We in the LLVMPar working group have been working hard on this RFC, which we hope to discuss on the list and during the upcoming dev meeting. It’s long, and the associated Google doc is even longer, but we hope you’ll take a look and let us know your thoughts and feedback.

Cheers,
The LLVMPar working group

Hi,

We have experience with a similar approach in our compiler at Cray -- we represent parallel regions with begin/end intrinsic operators. This approach does potentially enable some optimization opportunities, but we've also experienced some real challenges in getting this approach to work properly.
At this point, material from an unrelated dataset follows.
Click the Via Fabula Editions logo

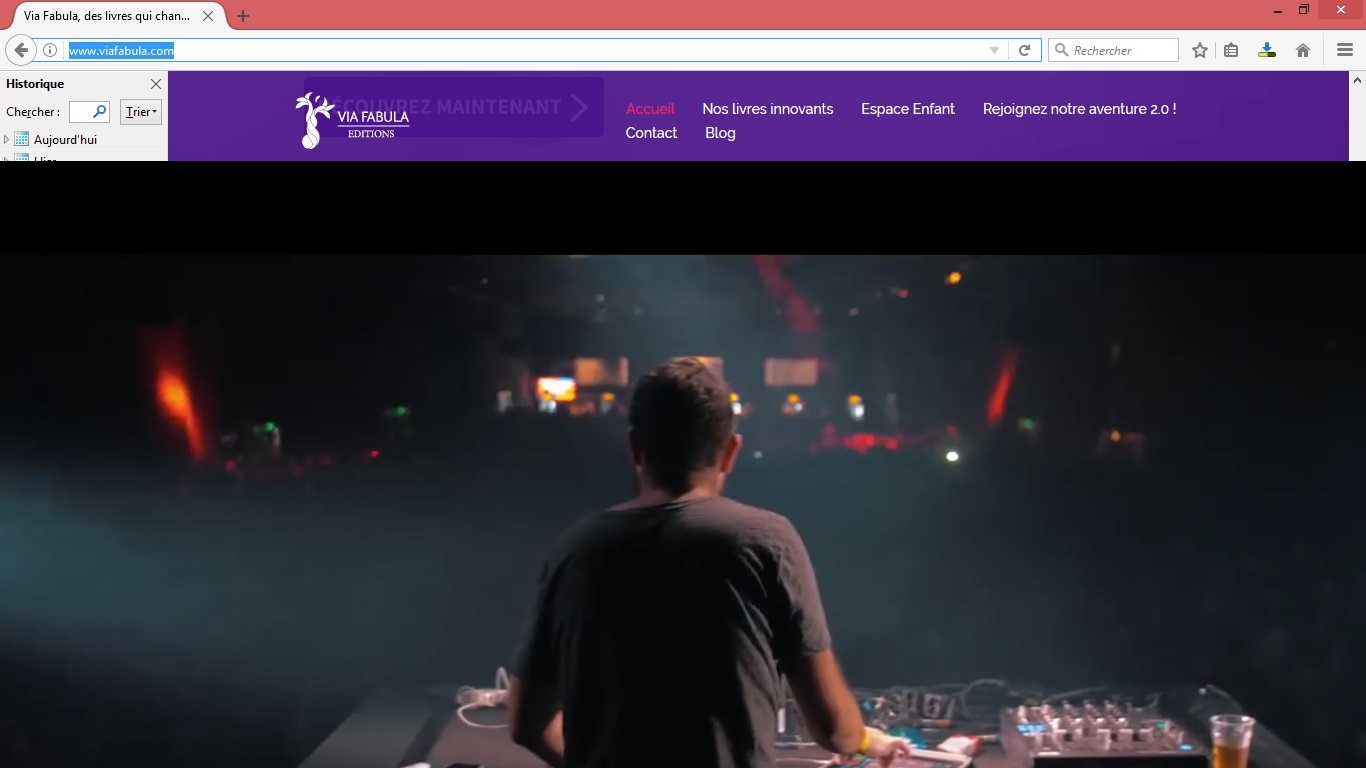352,121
The proposal seems to touch on many of the concerns we would raise, but we still have some questions.

The main challenges we have experienced are: (1) maintaining the required region structure and nesting; (2) preventing illegal motion across region boundaries; and (3) establishing and maintaining proper object allocation/lifetime.
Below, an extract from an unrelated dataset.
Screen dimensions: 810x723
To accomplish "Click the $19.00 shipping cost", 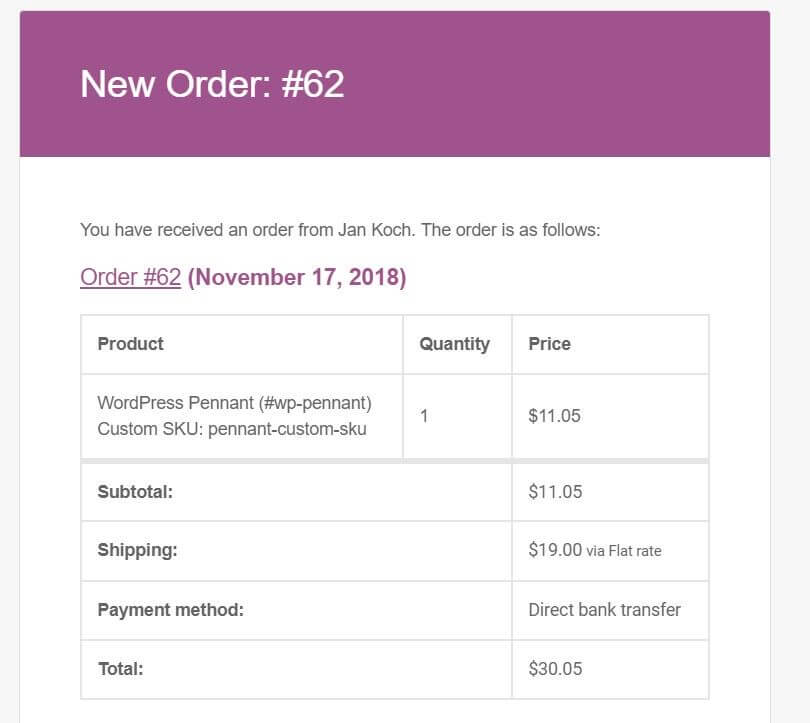I will pyautogui.click(x=555, y=550).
It seems that a region will begin as a single-entry, single-exit block of code; the single-entry property is required to be maintained throughout transformations, but is it correct that the single-exit property is allowed to be relaxed? If so, then I assume that the multiple exit points would still need to "collectively post dominate" the single entry point? That is, any path leaving a region must pass through an exit point (and that exit point must be dominated by the entry point). Is this correct?

Do you have thoughts about how to handle issues that arise from unreachable code or unusual control flow? For example: an infinite loop in a region could result in the end marker being deleted, creating a region with an entry but no exit. Is this going to be allowed (and handled), or prohibited (and if so, how)? What about control flow that might exit from a region, like exception handling? Will this be prohibited, or handled in some manner?

Are region entry/exit intrinsics allowed to be reordered (with respect to other region entry/exit intrinsics)? If so, is there any mechanism that would prevent two regions from becoming interleaved (i.e., overlapped but not properly nested)?

The proposal states that SSA values are not allowed to be defined in one region and used in another. Is a nested region considered the same or a different region? That is, can an SSA value defined in one region be referenced in a nested region?

What mechanisms would prevent an SSA value from flowing out of a region? The language about dominator relations and direct SSA references in C(i) in the SOUNDNESS section seems to suggest that a region will have an implicit control-flow path from the start of the region to the exit (i.e., around the body of the region). Is this correct? (If not, what prevents an SSA value defined in one region to be directly referenced in another region?) Also, the proposal mentions that enforcing property C(i) would require changes to PHI-node construction. Will there be additional checks/asserts added to ensure that future transformations are not allowed to introduce these prohibited PHI nodes?

Is the intent that all necessary privatization will be performed by the PREPARE translation? Or, is it possible for a region to contain "shared" accesses with corresponding meta-data indicating they will eventually become private accesses? The big challenge with the latter is that the IR cannot be interpreted without also considering the meta-data, since the meaning is entirely different. For example, the address of an object will change when the object is converted from shared to private.

Is the proposed framework intended/expected to support heterogeneous compilation? That is, could different regions be compiled for different targets?

Has there been any thought about adopting a model that represents regions as outlined functions (similar to how OpenMP is represented today), but abstracts the "fork" call into a general LLVM intrinsic? I believe a lot or all of the same optimizations could be performed with this representation, though the analysis and transformations would necessarily be inter-procedural (and probably require writing new passes, rather than leveraging existing passes). But, the main advantage is that it would be less invasive to the standard LLVM IR and infrastructure.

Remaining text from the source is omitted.